In reviewing sales originators’ pipelines, it is clear to me that better performers originate business from more referral sources than poorer performers. This doesn’t matter whether it is a retail or third-party originator — the trend is consistent. In the past, originators could make their budgeted goals with just a handful of referral sources. Today, unless you have a minimum of 20+ referral sources for retail or 40+ referral sources for third-party, you will not succeed in mortgage origination. This is a dramatic change from 10 to 15 years ago. It is also the reason why sales origination will be undergoing much upheaval within the next five years because carrying underperforming producers is too expensive.
Often, originators need to continually replenish referral sources as an estimated 14% of these sources either go out of business, retire or switch industries each year. Being a real estate agent or broker isn’t easy anymore with fickle customers, increased regulations and pricing wars that reduce their fees. As a result, originators are challenged to constantly prospect for new sources. In my view, many originators and their managers have failed to see the current reality in our business and think that a low number of referral sources will be sufficient.
Just look at the real estate agent numbers. According to NAR, the average agent does roughly one transaction per month. Only the top 10% agents or so do a sizable number of transactions and those realtors do not want to put all their eggs in one basket. From their viewpoint, lender strategies can change on a dime leaving them with no outlet for their customers. Top realtors combat this issue by sharing their customers with more originators.
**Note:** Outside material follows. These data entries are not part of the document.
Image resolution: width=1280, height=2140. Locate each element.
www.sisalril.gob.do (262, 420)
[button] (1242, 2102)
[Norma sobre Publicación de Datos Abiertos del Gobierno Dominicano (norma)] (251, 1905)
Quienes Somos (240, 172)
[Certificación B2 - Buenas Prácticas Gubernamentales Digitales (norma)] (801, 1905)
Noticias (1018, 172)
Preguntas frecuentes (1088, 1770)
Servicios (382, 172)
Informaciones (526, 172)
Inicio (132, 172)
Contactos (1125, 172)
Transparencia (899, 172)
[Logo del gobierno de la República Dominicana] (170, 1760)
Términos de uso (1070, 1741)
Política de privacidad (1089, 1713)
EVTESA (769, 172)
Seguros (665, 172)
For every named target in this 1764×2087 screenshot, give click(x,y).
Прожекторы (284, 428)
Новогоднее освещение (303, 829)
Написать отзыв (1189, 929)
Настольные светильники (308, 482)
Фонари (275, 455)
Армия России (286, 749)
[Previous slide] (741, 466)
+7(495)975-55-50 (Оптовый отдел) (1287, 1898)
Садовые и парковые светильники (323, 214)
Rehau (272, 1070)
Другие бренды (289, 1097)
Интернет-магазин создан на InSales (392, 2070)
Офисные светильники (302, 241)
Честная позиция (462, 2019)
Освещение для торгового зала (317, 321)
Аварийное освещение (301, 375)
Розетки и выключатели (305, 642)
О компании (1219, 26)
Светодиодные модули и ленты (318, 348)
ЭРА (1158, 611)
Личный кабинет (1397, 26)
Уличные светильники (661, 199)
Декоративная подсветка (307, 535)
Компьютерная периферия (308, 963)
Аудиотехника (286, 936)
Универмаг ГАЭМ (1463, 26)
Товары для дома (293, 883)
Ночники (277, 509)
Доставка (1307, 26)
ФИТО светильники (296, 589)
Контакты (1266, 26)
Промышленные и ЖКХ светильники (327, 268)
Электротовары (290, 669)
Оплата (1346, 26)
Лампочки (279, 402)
All this means is that originators need to have a large group of referral sources if they want to generate a six-figure income. Obviously, generating more referral sources requires originators to spend a large part of their week prospecting and not mining their pipeline. If the originator does not generate more referral sources, the lender will need to buy leads — an expensive proposition.
Something has to give for this to work financially for the lender. Either the originator needs to receive less basis points if they receive leads or there has to be less originators in the sales force so the lender can control their costs.
What is happening now is the complete opposite, which is an unsustainable business model. Isn’t it time to set performance standards on the number of referral sources each originator needs to have to make goals?